_Extracted records_
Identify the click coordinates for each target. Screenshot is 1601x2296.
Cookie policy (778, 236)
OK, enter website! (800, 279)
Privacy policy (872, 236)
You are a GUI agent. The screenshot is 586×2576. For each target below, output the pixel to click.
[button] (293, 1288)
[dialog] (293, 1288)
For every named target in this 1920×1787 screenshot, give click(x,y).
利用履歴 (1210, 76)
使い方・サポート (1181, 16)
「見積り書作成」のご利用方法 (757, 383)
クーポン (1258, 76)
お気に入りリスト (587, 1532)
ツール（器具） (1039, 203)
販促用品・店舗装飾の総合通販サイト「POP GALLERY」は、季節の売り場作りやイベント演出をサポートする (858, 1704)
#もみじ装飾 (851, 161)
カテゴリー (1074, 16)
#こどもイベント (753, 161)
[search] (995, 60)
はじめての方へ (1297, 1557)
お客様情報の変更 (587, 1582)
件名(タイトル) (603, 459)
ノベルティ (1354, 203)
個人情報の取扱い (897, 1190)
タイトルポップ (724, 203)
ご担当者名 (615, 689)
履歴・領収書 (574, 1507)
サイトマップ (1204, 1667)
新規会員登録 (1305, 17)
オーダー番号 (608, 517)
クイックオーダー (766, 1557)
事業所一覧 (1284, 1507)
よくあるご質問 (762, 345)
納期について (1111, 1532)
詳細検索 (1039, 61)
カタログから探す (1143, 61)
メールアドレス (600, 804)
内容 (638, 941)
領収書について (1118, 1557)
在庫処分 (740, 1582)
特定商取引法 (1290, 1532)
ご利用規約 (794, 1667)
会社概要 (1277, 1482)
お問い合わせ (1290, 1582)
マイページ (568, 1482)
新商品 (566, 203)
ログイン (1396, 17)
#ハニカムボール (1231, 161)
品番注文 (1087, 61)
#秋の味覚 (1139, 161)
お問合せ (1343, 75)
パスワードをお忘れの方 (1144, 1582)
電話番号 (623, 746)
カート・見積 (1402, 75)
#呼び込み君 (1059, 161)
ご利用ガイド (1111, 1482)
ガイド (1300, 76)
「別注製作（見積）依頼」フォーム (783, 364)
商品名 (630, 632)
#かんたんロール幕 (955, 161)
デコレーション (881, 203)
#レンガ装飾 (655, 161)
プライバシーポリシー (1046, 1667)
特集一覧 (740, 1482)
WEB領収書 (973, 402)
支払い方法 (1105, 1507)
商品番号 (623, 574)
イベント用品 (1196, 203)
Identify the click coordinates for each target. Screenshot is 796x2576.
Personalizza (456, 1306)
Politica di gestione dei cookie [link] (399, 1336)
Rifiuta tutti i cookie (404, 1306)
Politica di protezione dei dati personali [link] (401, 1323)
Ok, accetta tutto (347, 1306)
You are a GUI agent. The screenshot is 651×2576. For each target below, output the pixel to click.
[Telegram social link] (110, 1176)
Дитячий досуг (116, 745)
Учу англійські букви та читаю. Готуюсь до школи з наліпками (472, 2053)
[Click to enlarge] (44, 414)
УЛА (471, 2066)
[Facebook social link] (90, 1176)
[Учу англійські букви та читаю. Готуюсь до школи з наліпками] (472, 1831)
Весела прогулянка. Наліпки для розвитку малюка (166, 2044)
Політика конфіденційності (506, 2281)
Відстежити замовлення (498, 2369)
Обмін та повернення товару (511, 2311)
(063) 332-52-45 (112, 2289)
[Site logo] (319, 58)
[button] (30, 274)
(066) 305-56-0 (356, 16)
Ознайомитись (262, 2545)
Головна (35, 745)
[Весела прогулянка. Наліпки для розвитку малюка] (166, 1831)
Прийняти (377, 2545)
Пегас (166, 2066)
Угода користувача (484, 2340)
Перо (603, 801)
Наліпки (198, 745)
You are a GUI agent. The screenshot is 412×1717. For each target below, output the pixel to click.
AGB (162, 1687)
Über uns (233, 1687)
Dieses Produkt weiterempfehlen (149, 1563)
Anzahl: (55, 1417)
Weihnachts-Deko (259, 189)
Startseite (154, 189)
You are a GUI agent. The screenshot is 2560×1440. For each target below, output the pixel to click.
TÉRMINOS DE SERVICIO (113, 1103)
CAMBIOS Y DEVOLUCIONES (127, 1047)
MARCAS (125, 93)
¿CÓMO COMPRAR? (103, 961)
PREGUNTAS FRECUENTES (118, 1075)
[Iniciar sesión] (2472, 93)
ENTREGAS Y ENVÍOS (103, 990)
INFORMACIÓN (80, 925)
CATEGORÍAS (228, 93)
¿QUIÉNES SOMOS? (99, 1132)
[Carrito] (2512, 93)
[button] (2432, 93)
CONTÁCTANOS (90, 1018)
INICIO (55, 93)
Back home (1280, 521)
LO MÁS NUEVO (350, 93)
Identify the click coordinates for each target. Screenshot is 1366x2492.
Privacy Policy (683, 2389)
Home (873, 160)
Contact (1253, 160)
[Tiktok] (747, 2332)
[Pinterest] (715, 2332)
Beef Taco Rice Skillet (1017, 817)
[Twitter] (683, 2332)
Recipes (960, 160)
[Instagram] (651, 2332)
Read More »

_Assigned task_
However many lines the data holds, return each one exactly.

_Solution below_
Identify the click coordinates for each target. Screenshot is 1601x2296.
Cookie policy (778, 236)
OK, enter website! (800, 279)
Privacy policy (872, 236)
You are a GUI agent. The screenshot is 586×2576. For each target below, output the pixel to click.
[button] (293, 1288)
[dialog] (293, 1288)
For every named target in this 1920×1787 screenshot, give click(x,y).
利用履歴 (1210, 76)
使い方・サポート (1181, 16)
「見積り書作成」のご利用方法 (757, 383)
クーポン (1258, 76)
お気に入りリスト (587, 1532)
ツール（器具） (1039, 203)
販促用品・店舗装飾の総合通販サイト「POP GALLERY」は、季節の売り場作りやイベント演出をサポートする (858, 1704)
#もみじ装飾 (851, 161)
カテゴリー (1074, 16)
#こどもイベント (753, 161)
[search] (995, 60)
はじめての方へ (1297, 1557)
お客様情報の変更 (587, 1582)
件名(タイトル) (603, 459)
ノベルティ (1354, 203)
個人情報の取扱い (897, 1190)
タイトルポップ (724, 203)
ご担当者名 (615, 689)
履歴・領収書 (574, 1507)
サイトマップ (1204, 1667)
新規会員登録 (1305, 17)
オーダー番号 (608, 517)
クイックオーダー (766, 1557)
事業所一覧 (1284, 1507)
よくあるご質問 (762, 345)
納期について (1111, 1532)
詳細検索 (1039, 61)
カタログから探す (1143, 61)
メールアドレス (600, 804)
内容 (638, 941)
領収書について (1118, 1557)
在庫処分 (740, 1582)
特定商取引法 (1290, 1532)
ご利用規約 (794, 1667)
会社概要 (1277, 1482)
お問い合わせ (1290, 1582)
マイページ (568, 1482)
新商品 (566, 203)
ログイン (1396, 17)
#ハニカムボール (1231, 161)
品番注文 (1087, 61)
#秋の味覚 (1139, 161)
お問合せ (1343, 75)
パスワードをお忘れの方 (1144, 1582)
電話番号 (623, 746)
カート・見積 (1402, 75)
#呼び込み君 (1059, 161)
ご利用ガイド (1111, 1482)
ガイド (1300, 76)
「別注製作（見積）依頼」フォーム (783, 364)
商品名 (630, 632)
#かんたんロール幕 (955, 161)
デコレーション (881, 203)
#レンガ装飾 (655, 161)
プライバシーポリシー (1046, 1667)
特集一覧 (740, 1482)
WEB領収書 (973, 402)
支払い方法 (1105, 1507)
商品番号 (623, 574)
イベント用品 (1196, 203)
Identify the click coordinates for each target. Screenshot is 796x2576.
Personalizza (456, 1306)
Politica di gestione dei cookie [link] (399, 1336)
Rifiuta tutti i cookie (404, 1306)
Politica di protezione dei dati personali [link] (401, 1323)
Ok, accetta tutto (347, 1306)
You are a GUI agent. The screenshot is 651×2576. For each target below, output the pixel to click.
[Telegram social link] (110, 1176)
Дитячий досуг (116, 745)
Учу англійські букви та читаю. Готуюсь до школи з наліпками (472, 2053)
[Click to enlarge] (44, 414)
УЛА (471, 2066)
[Facebook social link] (90, 1176)
[Учу англійські букви та читаю. Готуюсь до школи з наліпками] (472, 1831)
Весела прогулянка. Наліпки для розвитку малюка (166, 2044)
Політика конфіденційності (506, 2281)
Відстежити замовлення (498, 2369)
Обмін та повернення товару (511, 2311)
(063) 332-52-45 (112, 2289)
[Site logo] (319, 58)
[button] (30, 274)
(066) 305-56-0 (356, 16)
Ознайомитись (262, 2545)
Головна (35, 745)
[Весела прогулянка. Наліпки для розвитку малюка] (166, 1831)
Прийняти (377, 2545)
Пегас (166, 2066)
Угода користувача (484, 2340)
Перо (603, 801)
Наліпки (198, 745)
You are a GUI agent. The screenshot is 412×1717. For each target below, output the pixel to click.
AGB (162, 1687)
Über uns (233, 1687)
Dieses Produkt weiterempfehlen (149, 1563)
Anzahl: (55, 1417)
Weihnachts-Deko (259, 189)
Startseite (154, 189)
You are a GUI agent. The screenshot is 2560×1440. For each target below, output the pixel to click.
TÉRMINOS DE SERVICIO (113, 1103)
CAMBIOS Y DEVOLUCIONES (127, 1047)
MARCAS (125, 93)
¿CÓMO COMPRAR? (103, 961)
PREGUNTAS FRECUENTES (118, 1075)
[Iniciar sesión] (2472, 93)
ENTREGAS Y ENVÍOS (103, 990)
INFORMACIÓN (80, 925)
CATEGORÍAS (228, 93)
¿QUIÉNES SOMOS? (99, 1132)
[Carrito] (2512, 93)
[button] (2432, 93)
CONTÁCTANOS (90, 1018)
INICIO (55, 93)
Back home (1280, 521)
LO MÁS NUEVO (350, 93)
Identify the click coordinates for each target. Screenshot is 1366x2492.
Privacy Policy (683, 2389)
Home (873, 160)
Contact (1253, 160)
[Tiktok] (747, 2332)
[Pinterest] (715, 2332)
Beef Taco Rice Skillet (1017, 817)
[Twitter] (683, 2332)
Recipes (960, 160)
[Instagram] (651, 2332)
Read More »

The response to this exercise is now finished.